Was für eine Kombination fährst du an der Kurbel und was für ein Ritzelpacket?

Danke

Gruß
Robert


----------



## tommy-cologne (3. Februar 2010)

habt ihr da alle 18 zöller? die paar bilder auf dieser seite...wie groß seitd ihr denn?


----------



## schrauber-1 (3. Februar 2010)

Das Bike das bei Darkdog abgebildet ist gehört mir.
Und für alle Zweifler und Besserwisser, ich fahr das Fritzz seit einem Jahr und lasst euch sagen, es ist Perfekt!
Und So wie mein 2010er aufgebaut ist ,ist es für mich perfekt.
Also könnt ihr schreiben was ihr wollt, das Rad ist einfach geil!

Jeder hat seinen Stil und das ist auch gut so!
Viel Spaß für die neue Saison!

DR. Dörler


----------



## tommy-cologne (3. Februar 2010)

ne,will auch  nichts wegen der aussattung....will nur mal wissen....schrittlänge und größe, meines ist nämlich 20 zoll bei 182 und 90 schritt....und habe ´bei dem wetter keine lust auszuprobieren...also im gelände....


----------



## jan84 (3. Februar 2010)

monkey10 schrieb:


> [...]
> @jan84: geo-veränderung wie folgt:
> [...]



Was willst du damit sagen? Mein Kommentar bezog sich eigentlich nur auf Spacer, Vorbau, Lenker. Die Totem macht den Bock nicht Fett, zumal der Offset zur Steuerrohrachse auch nochn paar mm kleiner als bei der Lyrik ist wenn ichs richtig im Kopf hab. 
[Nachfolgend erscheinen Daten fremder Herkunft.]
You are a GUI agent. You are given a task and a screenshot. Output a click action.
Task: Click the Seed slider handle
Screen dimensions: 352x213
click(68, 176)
> Und für alle Zweifler und Besserwisser, ich fahr das Fritzz seit einem Jahr und lasst euch sagen, es ist Perfekt!
> Und So wie mein 2010er aufgebaut ist ,ist es für mich perfekt.
> Also könnt ihr schreiben was ihr wollt, das Rad ist einfach geil!
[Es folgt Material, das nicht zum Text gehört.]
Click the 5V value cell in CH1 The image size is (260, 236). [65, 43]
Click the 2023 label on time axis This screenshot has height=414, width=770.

Ist für dich perfekt, das ist doch die hauptsache. Ich hab doch geschrieben dass die Lenkerhöhe für *mich* garnicht gehen würde. Ist doch schön das nicht alle Bikes gleich sind . 



tommy-cologne schrieb:


> ne,will auch  nichts wegen der aussattung....will nur mal wissen....schrittlänge und größe, meines ist nämlich 20 zoll bei 182 und 90 schritt....und habe ´bei dem wetter keine lust auszuprobieren...also im gelände....


Denke das sollte schon in Ordnung gehen, würd nen recht kurzen Vorbau montieren. Hier ein 20" mit 60er Vorbau. Bin 186/92 und es sitzt wie angegossen soweit ich das nach zwei Schneetouren beurteilen kann. 





grüße,
Jan


----------



## MTB-News.de




----------



## tommy-cologne (3. Februar 2010)

bekomm das aber irgendwie schwer hoch vorne......naja..vielleicht boin ich auch was aus der übung...


----------



## slawo (4. Februar 2010)

hmm, also ich bin 1,80m mit 87cm schrittlänge. bin zwar noch nicht richtig gefahren, aber ich merke schon beim probesitzen, dass es perfekt passt.
mein händler hatte mit 20" empfohlen, aber ich hatte mich strikt dagegen entschieden.......es war die richtige entscheidung


----------



## Bayer (4. Februar 2010)

XC01_Biker schrieb:


> @Bayer
> 
> was für ein Schaltwerk ist da?
> X0 short oder medium?
> ...



ja ist short fahre vorn ne xtr kurbel mit 22-32 und hinten eine xtr kassette mit 11-34 geht noch gut mit dem kurzen xo schaltwerk


----------



## schrauber-1 (4. Februar 2010)

Hatte gestern einen schlechten Tag.

Hier ein Paar Infos zum Bike:
Reduzierhülse ist von Scott, stütze von KS, Lenker Bontrager Big Earl, Kurbel Slx....und vieles mehr.

Gruß DR. D


----------



## Harry_I (11. Februar 2010)

Ich saß heute mal auf einem 20er. Ergebnis: zu klein.
Bei 196cm u. 94cm Beinlänge ließ sich die Sattelstütze gerade so einstellen. Genau an der min-Markierung der P6 400mm hätte ich die richtige Sattelhöhe. Die restliche Einstecktiefe von 90mm tut dem Rahmen bestimmt nicht gut. Außerdem würde ich auf jeden Fall eine Teleskop-Stütze haben wollen. Diese hat 120mm Mindesteinstecktiefe.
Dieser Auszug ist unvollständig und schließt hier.